The company’s proprietary Macro GPS indicator suggests that “economists are still playing catch-up to the reflationary outlook” and there is more upside to growth forecasts than the consensus view implies.
“Over the past month, the G7 GPS improved further thanks to conventional economic data – traditional data releases are starting to reflect the upbeat big data signals that had led the initial Macro GPS rise,” the company said.
“Robust business surveys in the US, Europe and China are all now showing a broad global recovery, yet GDP forecasts have been slow to respond.”
Wage growth, the “long missing” component of the post-crisis reflationary dynamic is also starting to pick up, BlackRock noted, with US average earnings growth climbing to an annual rate of 2.9 per cent in December, the fastest rate seen since 2009.
“Companies have scope to tolerate even higher wage inflation in a stronger growth environment, either by hiking product prices or through a modest decrease in profit margins,” the company said.
“In the eurozone, real labour costs remain tepid even as profit margins have improved.
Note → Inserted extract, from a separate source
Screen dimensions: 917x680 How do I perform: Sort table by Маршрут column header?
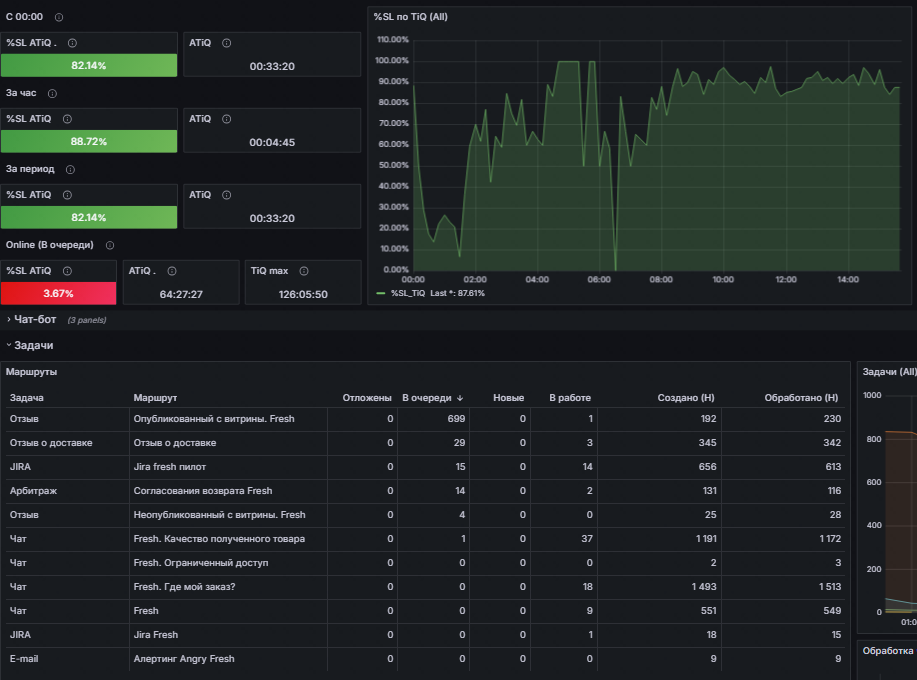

Both the US and the eurozone therefore should have room to generate higher wages and prices in a positive reflationary fashion.”
While increased wages have a tendency to “spook” equity investors concerned about recession risks and corporate profit squeezes, BlackRock said companies “tend to have enough leeway on prices to increase wages” during a reflationary cycle, adding many would even have the capacity to improve profit margins.
“The support for profit margins from better wages, spending and nominal growth supports our broadly positive view on risk assets and equities in particular,” the company said.